▶ _Tâche à réaliser_:
Répondez aux questions suivantes à partir du texte sur les marchés boursiers.
(a) Quels secteurs ont connu les meilleures progressions ?
(b) De combien les actions européennes ont-elles rebondi ?
(c) Qu'est-ce qui a limité l'intérêt des investisseurs pour les marchés émergents ?

Les marchés ont donc pogressé jusqu’au début de décembre. Les déclarations du président de la Fed ont toutefois changé le ton et sapé l’optimisme des investisseurs. M. Powell a parlé avec fermeté de la perspective de hausses de taux plus importantes et du maintien des taux à un niveau élevé pour une longue période. Dans l’ensemble, les principaux indices ont tout de même terminé le quatrième trimestre en hausse.
Les secteurs de l’énergie et des matériaux ont connu les meilleures progressions. La levée des restrictions relatives à la COVID-19 en Chine a soutenu le secteur des matériaux.
Par ailleurs, une majorité des sociétés du secteur de l’énergie a affiché des résultats supérieurs aux attentes. Les analystes sont unanimes : les sociétés ont démontré une plus grande rigueur que dans le passé pour la gestion de leur capital. En outre, plusieurs d’entre elles ont retourné du capital aux actionnaires par le biais de programmes de rachat d’actions ou de hausse des dividendes.
Sur les marchés outre-mer, les actions européennes se sont démarquées. Leur rebond de près de 15 % a permis de regagner le terrain perdu au trimestre précédent.
Au Japon, la tendance était similaire jusqu’à la décision surprise de la Banque du Japon de hausser le taux directeur. Entre la mi-décembre et la fin d’année, le marché boursier nippon a plongé, annulant tous les gains du trimestre.
Notons que les marchés émergents sont demeurés sous pression. La force du dollar américain et la poursuite des hausses de taux d’intérêt à travers le monde ont limité l’intérêt des investisseurs pour ces marchés.

▶ _Entrées enregistrées_:
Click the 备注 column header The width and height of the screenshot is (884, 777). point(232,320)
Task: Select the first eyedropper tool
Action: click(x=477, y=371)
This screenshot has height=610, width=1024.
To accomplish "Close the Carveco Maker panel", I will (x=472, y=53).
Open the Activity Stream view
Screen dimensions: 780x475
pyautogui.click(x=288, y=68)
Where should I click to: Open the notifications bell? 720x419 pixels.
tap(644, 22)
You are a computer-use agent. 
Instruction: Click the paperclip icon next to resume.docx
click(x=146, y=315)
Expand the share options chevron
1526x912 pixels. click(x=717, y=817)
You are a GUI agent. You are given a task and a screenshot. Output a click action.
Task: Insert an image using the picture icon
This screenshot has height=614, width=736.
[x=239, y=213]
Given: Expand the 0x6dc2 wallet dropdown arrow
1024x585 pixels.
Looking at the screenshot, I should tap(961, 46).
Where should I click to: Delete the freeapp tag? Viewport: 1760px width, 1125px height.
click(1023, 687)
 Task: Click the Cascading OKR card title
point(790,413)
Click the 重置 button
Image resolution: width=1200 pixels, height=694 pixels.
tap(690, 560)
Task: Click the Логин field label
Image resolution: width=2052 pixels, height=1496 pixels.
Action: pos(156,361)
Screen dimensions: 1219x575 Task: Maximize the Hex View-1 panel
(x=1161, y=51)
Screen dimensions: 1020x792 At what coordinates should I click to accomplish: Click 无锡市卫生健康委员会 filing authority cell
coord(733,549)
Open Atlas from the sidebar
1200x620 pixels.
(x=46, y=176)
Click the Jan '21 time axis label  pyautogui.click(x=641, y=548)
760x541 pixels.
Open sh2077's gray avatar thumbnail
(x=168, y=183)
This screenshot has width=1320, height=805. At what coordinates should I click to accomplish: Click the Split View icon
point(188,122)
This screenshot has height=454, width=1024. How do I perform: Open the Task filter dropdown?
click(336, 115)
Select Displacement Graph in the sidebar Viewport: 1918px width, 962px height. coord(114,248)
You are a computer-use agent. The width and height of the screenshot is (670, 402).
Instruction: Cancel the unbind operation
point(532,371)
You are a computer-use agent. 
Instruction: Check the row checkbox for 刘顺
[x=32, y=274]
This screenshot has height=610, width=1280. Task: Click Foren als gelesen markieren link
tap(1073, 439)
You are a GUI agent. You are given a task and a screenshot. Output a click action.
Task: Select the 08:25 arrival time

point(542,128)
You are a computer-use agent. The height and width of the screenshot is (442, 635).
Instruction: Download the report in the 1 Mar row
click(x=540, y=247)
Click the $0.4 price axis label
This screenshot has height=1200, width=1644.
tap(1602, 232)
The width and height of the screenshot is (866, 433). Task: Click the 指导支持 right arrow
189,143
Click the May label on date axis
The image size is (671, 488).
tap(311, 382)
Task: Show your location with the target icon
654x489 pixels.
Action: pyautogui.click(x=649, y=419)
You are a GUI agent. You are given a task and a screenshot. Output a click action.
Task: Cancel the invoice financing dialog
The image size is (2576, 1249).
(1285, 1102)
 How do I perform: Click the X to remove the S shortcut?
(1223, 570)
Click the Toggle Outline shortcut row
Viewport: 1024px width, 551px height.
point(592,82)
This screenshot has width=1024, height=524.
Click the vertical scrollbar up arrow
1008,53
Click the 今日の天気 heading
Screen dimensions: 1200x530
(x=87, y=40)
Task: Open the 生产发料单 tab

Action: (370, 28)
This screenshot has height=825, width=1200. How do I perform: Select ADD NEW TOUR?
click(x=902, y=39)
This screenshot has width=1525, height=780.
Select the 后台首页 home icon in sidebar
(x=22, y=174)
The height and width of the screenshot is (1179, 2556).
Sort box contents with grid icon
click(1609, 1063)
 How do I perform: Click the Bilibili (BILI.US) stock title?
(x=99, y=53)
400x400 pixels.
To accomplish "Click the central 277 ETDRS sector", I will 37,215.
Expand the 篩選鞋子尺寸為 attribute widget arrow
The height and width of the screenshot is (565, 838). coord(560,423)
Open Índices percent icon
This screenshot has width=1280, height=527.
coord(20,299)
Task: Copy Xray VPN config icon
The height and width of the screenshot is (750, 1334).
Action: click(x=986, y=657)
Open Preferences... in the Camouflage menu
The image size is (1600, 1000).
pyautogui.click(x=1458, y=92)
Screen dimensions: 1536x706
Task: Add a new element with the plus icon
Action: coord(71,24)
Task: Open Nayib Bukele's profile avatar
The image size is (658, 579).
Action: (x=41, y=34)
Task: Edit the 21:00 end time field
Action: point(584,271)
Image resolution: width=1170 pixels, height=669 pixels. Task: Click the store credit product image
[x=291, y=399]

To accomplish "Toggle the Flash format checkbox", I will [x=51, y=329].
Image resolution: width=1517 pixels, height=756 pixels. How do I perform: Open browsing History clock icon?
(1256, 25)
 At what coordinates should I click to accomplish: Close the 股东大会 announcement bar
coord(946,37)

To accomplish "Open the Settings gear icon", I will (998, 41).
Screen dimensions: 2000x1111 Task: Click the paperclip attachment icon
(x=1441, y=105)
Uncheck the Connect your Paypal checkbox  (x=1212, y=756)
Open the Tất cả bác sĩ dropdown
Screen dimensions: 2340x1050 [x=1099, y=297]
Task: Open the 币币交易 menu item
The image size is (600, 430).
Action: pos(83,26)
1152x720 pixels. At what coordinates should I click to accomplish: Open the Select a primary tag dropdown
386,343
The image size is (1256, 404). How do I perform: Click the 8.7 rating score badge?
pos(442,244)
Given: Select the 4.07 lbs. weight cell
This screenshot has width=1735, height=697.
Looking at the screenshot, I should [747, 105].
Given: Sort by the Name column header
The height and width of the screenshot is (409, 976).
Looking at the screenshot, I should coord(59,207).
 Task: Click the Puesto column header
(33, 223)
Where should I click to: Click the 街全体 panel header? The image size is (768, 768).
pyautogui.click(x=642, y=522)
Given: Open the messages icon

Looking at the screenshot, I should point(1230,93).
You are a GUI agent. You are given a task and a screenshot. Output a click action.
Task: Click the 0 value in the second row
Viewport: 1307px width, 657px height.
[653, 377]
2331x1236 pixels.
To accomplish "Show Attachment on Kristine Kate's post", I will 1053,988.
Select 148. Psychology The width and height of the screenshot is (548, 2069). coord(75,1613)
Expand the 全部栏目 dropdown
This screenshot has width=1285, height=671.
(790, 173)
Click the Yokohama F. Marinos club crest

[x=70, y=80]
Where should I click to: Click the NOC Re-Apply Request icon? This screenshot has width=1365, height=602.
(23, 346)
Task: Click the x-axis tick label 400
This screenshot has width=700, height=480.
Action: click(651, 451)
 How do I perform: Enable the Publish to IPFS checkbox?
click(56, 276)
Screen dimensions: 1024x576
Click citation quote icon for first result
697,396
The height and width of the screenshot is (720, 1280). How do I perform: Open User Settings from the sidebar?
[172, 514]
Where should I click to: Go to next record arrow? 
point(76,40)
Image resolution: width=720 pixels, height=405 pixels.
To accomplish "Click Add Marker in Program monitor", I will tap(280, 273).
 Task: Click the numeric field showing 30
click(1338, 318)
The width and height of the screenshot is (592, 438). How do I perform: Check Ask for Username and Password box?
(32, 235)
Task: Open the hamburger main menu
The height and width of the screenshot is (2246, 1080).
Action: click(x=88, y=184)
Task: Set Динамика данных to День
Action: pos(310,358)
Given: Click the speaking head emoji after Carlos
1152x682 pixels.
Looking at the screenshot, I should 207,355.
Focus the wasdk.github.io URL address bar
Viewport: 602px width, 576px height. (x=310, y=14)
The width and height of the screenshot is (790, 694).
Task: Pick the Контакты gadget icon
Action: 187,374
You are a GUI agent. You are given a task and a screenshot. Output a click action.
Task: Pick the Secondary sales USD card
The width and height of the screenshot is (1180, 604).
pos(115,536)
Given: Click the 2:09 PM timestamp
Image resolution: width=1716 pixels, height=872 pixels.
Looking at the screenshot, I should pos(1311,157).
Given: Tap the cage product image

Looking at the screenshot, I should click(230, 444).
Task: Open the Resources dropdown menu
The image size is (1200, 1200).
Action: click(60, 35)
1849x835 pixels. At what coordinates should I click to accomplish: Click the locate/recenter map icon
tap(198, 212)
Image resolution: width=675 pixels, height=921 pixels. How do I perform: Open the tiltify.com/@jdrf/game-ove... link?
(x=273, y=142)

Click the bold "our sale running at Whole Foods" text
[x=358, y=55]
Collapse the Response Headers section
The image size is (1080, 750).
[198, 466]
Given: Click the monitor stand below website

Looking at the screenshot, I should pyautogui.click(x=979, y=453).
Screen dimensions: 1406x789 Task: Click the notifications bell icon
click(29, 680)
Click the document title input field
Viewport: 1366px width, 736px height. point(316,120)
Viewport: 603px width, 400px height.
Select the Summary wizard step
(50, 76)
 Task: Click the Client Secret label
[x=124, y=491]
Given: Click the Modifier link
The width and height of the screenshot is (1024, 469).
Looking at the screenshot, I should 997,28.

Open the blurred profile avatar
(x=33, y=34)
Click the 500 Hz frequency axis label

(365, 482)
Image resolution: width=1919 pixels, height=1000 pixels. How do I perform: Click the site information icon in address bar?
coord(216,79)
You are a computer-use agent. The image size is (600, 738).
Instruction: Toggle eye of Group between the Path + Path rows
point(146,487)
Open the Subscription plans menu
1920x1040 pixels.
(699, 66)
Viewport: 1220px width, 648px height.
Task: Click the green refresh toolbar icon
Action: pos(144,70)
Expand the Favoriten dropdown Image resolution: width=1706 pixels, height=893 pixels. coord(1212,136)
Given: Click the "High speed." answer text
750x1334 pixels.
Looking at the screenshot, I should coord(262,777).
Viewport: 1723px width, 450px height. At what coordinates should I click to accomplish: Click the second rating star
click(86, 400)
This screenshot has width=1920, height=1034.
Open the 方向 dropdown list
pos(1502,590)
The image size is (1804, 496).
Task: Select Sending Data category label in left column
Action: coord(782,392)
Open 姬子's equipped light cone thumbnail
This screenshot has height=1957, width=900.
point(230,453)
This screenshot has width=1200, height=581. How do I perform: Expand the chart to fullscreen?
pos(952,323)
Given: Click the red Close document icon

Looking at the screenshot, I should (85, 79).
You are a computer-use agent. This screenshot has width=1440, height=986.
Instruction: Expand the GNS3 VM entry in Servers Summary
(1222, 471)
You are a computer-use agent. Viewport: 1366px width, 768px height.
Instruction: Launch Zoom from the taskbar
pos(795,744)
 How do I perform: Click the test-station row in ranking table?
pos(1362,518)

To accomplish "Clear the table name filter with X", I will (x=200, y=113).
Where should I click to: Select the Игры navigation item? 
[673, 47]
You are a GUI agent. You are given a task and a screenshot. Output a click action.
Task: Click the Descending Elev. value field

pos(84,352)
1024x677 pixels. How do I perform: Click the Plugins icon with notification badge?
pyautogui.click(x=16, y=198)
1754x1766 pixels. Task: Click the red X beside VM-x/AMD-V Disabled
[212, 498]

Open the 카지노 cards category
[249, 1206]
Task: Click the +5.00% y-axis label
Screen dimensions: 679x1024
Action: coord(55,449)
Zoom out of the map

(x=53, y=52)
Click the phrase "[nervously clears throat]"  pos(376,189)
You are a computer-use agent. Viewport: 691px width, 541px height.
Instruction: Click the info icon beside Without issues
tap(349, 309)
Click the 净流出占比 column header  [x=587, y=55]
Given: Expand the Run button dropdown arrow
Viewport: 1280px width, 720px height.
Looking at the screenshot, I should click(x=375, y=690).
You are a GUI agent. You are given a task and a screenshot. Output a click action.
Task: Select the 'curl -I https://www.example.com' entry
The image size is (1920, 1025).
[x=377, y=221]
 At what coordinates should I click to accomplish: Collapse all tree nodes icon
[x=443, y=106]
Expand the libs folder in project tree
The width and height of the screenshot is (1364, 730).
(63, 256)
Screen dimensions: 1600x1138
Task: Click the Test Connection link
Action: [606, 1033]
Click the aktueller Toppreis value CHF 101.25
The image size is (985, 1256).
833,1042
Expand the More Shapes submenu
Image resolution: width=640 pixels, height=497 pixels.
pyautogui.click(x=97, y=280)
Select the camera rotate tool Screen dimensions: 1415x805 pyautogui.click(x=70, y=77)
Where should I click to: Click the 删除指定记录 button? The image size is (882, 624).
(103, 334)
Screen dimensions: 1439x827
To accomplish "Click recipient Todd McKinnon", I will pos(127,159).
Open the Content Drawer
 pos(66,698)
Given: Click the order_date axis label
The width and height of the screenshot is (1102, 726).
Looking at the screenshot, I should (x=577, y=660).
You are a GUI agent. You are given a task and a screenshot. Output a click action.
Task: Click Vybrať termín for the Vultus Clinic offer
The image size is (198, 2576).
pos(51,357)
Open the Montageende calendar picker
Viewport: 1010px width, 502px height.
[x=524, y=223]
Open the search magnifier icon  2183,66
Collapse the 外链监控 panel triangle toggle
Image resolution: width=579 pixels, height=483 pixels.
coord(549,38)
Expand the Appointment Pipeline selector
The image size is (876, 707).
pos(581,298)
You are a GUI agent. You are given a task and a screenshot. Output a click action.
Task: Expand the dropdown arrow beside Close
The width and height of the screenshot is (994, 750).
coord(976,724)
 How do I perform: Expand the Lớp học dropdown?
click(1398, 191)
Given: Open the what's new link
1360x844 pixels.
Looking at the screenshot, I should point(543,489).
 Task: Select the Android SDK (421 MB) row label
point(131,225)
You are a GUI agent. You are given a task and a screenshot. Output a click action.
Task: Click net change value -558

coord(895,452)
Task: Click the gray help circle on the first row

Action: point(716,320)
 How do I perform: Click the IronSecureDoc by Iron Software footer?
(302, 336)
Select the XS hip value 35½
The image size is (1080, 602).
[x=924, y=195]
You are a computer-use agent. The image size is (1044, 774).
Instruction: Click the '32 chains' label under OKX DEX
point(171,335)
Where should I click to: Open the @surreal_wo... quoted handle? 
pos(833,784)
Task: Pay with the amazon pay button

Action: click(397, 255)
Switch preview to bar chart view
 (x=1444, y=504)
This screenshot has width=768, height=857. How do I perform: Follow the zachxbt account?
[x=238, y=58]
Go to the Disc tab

▶ _Solution ci-dessous_:
(a) Les secteurs de l'énergie et des matériaux.
(b) De près de 15 %.
(c) La force du dollar américain et la poursuite des hausses de taux d'intérêt à travers le monde.